Core Concepts
This section defines the minimum vocabulary required to read UPOS consistently.
Key terms
Product and versions
- Product: A unit of value offered for consumption through governed ports (interfaces/forms of delivery).
- Product Version: An immutable snapshot of a Product that is publishable, traceable, and governable. Change produces a new version with provenance links.
Product descriptors (the product record)
- Product Descriptor Set: The formal artifact set representing a Product Version, typically including:
- PROD — semantic blueprint (what it is, meaning, intended use, obligations)
- PDS — realization blueprint (how it is instantiated, delivered, operated)
- DPP — trust layer (evidence, provenance, certifications, compliance posture)
- Policy Bundle: A computable set of governance constraints and obligations applied to a Product Version (e.g., access posture, residency, retention, purpose limits, risk duties, operational constraints).
Intent artifacts (creation vs consumption)
- PIR (Product Intent Record): The canonical, immutable record of creation intent (creator-side). PIR is generated as the first compilation artifact in PFI from intent expressed in PDEP.
- CIR (Consumption Intent Record): The canonical, immutable record of consumption intent (consumer-side). CIR is created at the point of intent capture by PCON or PCON-delegate (e.g., concierge/agent) and may be shared across experiences and marketplaces. Marketplaces may also infer/confirm a derived CIR in browse-first scenarios.
Naming hygiene: PIR = creation intent; CIR = consumption intent.
UPOS planes
- PDEP (Product Development Experience Plane): Product-native self-service cockpit for creators to author intent, perform stewardship decisions, and issue lifecycle commands (create/publish/evolve/deprecate/retire). PDEP is not for artifact authoring.

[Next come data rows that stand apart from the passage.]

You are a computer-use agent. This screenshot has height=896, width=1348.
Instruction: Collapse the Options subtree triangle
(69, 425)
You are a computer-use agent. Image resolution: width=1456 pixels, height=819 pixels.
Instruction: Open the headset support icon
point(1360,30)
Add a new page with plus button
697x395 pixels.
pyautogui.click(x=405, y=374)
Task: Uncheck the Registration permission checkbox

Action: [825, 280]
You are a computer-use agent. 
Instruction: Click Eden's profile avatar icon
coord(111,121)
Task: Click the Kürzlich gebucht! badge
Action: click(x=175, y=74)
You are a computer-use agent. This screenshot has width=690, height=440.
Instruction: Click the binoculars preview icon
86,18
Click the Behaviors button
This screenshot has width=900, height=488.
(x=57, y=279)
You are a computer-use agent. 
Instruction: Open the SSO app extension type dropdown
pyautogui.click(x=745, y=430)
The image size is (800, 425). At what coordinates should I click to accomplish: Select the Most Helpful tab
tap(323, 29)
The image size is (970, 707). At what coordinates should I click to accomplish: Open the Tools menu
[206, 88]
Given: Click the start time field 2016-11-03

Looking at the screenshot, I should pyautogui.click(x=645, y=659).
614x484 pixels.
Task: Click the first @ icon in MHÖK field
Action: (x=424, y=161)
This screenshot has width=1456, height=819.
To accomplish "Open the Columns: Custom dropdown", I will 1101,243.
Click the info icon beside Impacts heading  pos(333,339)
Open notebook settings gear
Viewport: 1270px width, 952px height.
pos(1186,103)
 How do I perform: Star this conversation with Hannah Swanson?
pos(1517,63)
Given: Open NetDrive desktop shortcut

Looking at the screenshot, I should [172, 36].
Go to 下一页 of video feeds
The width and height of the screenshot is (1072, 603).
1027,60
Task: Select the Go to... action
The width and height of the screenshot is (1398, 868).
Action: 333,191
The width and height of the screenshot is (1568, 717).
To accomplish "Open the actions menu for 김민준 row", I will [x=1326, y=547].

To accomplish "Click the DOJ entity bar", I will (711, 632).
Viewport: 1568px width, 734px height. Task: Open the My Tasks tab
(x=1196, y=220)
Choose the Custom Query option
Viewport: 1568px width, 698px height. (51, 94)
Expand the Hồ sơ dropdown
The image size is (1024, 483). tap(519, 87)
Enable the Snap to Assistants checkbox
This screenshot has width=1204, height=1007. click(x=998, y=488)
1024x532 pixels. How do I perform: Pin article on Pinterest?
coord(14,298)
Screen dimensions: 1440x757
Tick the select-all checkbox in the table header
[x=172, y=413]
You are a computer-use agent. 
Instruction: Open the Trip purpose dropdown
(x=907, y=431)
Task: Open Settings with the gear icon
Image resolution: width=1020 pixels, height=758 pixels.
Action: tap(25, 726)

- PFI (Product Factory Intelligence): The intent compiler / factory that turns creation intent into a publishable Product Version by generating PIR, descriptors, policy bundles, and realizing the product (digital, physical, or hybrid).
- PVEP (ProductVerse Experience Plane): The umbrella experience plane for discovery and consumption across the product economy. PVEP includes:
- Marketplace experiences (browse-first discovery, acquisition, entitlements, portfolio views),
- CEP consumption experiences (experiences consuming product ports),
- Intent-first / concierge discovery experiences spanning multiple marketplaces,
- ProductVerse navigation (dependencies, alternatives, compositions).
- Signals & Feedback: Usage, quality, trust/risk indicators, cost (FinOps), and outcome signals that inform stewardship and evolution decisions.
Governance (kernel-based, cross-cutting)
- Governance Kernel: The cross-cutting governance fabric that makes UPOS computably governable across all planes. It is expressed through:
- Policy Bundles (constraints/obligations compiled and enforced),
- DPP evidence and provenance,
- deterministic lifecycle gates (publish/promotion readiness),
- entitlements and purpose-bound access in PVEP,
- continuous assurance signals feeding stewardship decisions in PDEP.
Governance in UPOS is kernel-based, not a standalone plane.
Actors
- Symbiant: A single-entity micro-enterprise (human + machine intelligence) operating as a Creator–Steward of products.
- PCON (Product Consumer): Any human, system, or agent consuming products through PVEP (and potentially triggering creation/composition later).
Product economy structure
- ProductVerse (PV): The network/graph of products and their relationships (inputs, dependencies, compositions, substitutes/complements) enabling recursive product economies.
Product-native vs technology-native self-service
- Technology-native self-service: pipelines, infra, CI/CD (serves engineers; accelerates delivery mechanics).
- Product-native self-service (UPOS): intent → compile → publish → acquire/consume → observe → evolve (serves product creators and consumers through PVEP).
Concept map
Relationship to BPS
- BPS provides the universal grammar for product representation.
- UPOS provides the universal meta-architecture for productization ecosystems.
- Domain specifications and domain architectures specialize these into implementable realities (e.g., HDIP for Data & AI).